- **EXTRACTED RECORDS**

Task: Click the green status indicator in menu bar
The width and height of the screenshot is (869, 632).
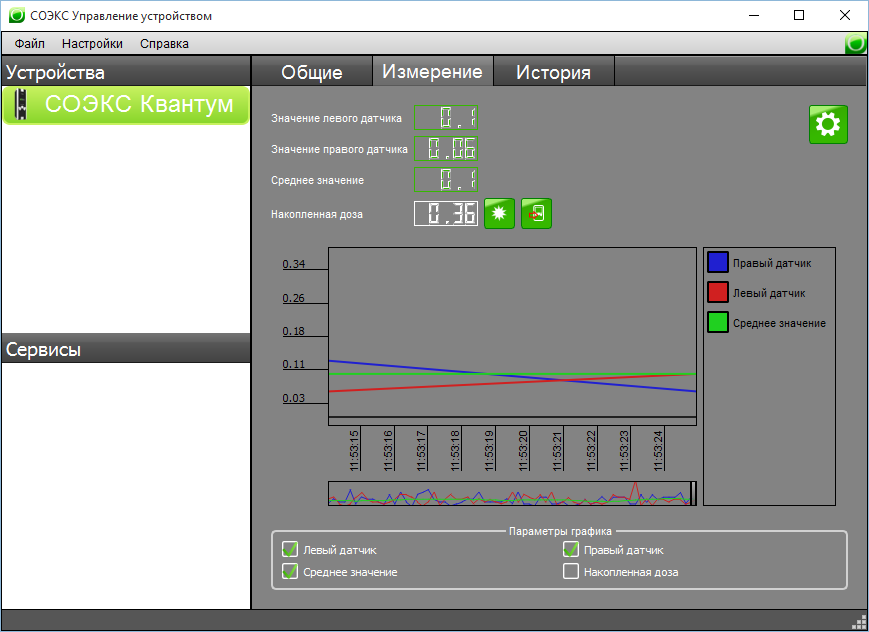Action: (856, 43)
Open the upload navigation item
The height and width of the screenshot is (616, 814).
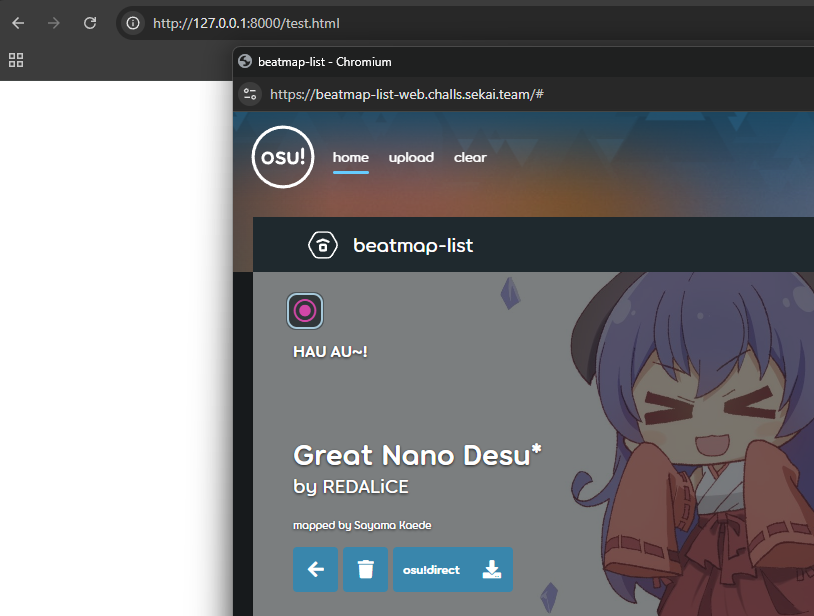pos(411,158)
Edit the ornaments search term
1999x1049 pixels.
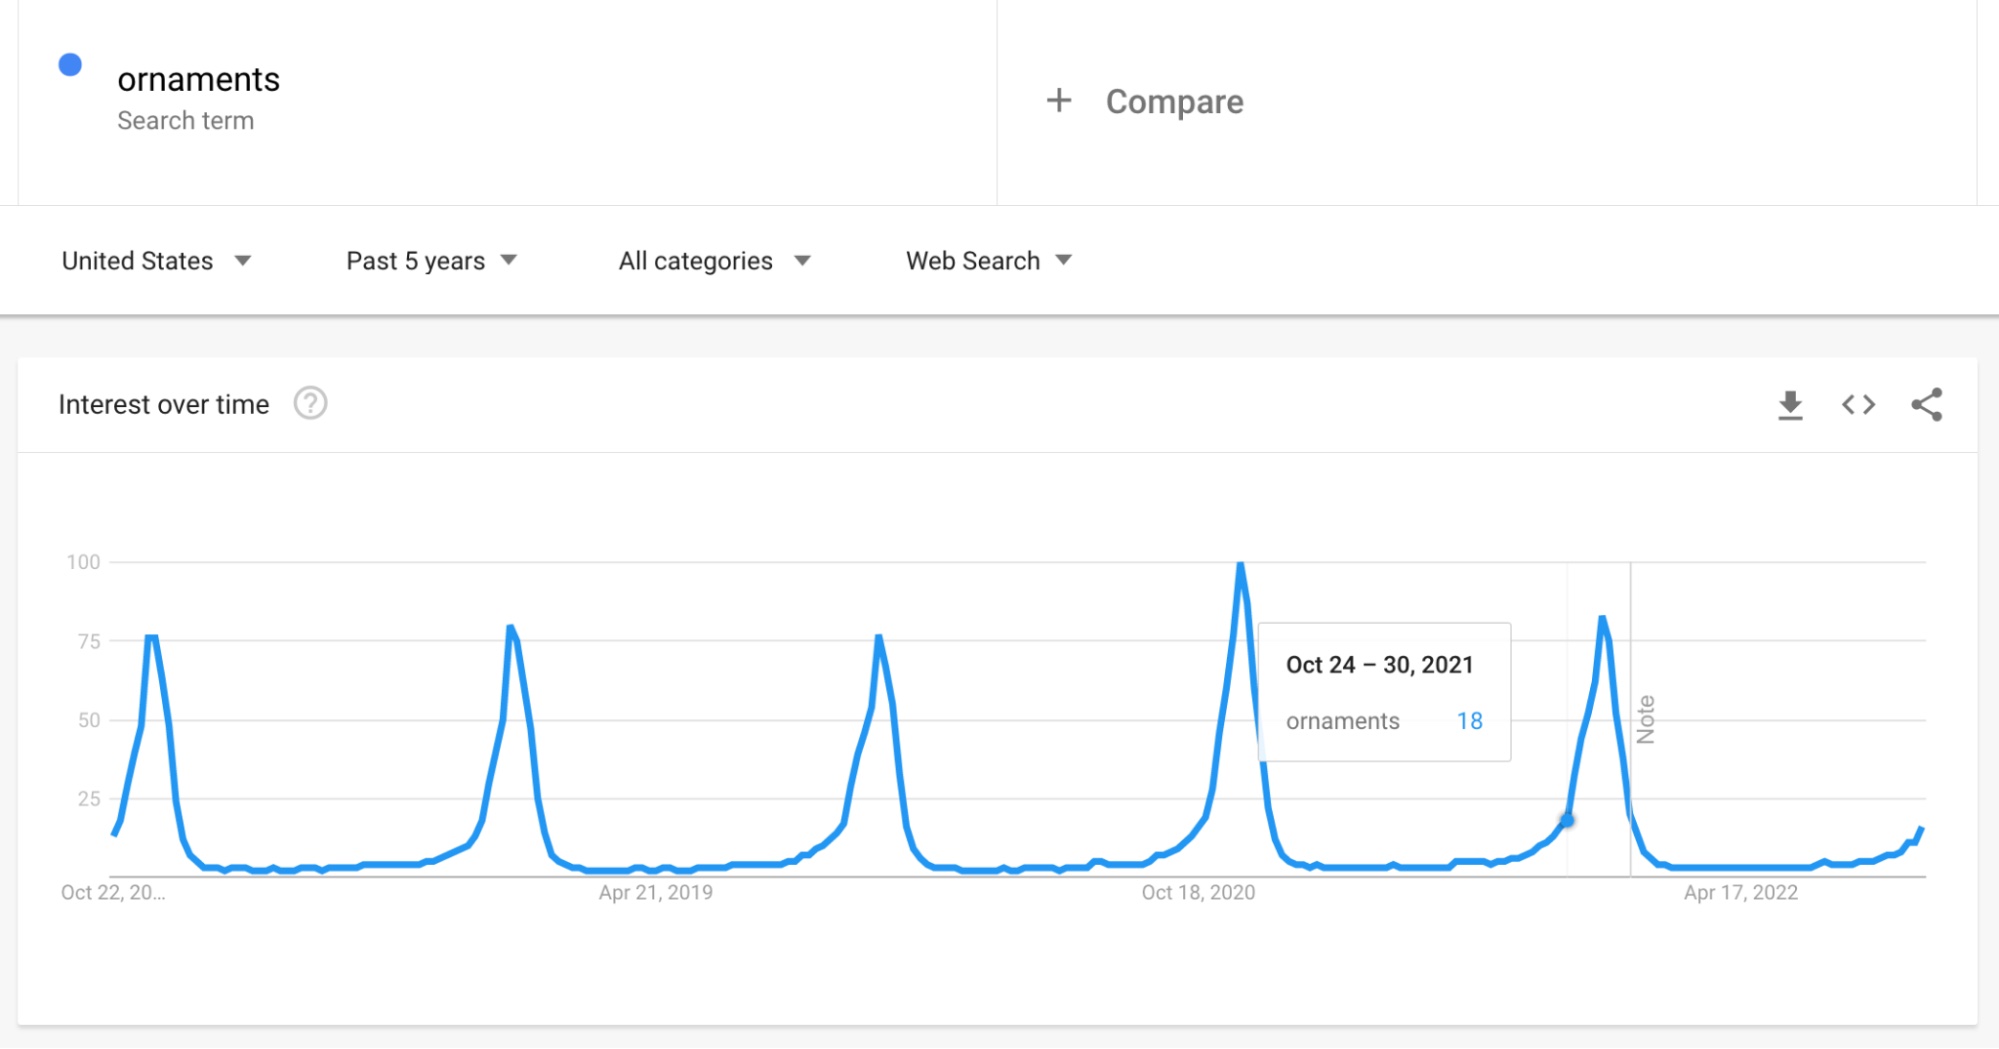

- **ASSIGNMENT**
Give all the records again, exactly, without images.

- **TASK RESPONSE**
Task: Click the green status indicator in menu bar
The width and height of the screenshot is (869, 632).
Action: (856, 43)
Open the upload navigation item
The height and width of the screenshot is (616, 814).
pos(411,158)
Edit the ornaments search term
1999x1049 pixels.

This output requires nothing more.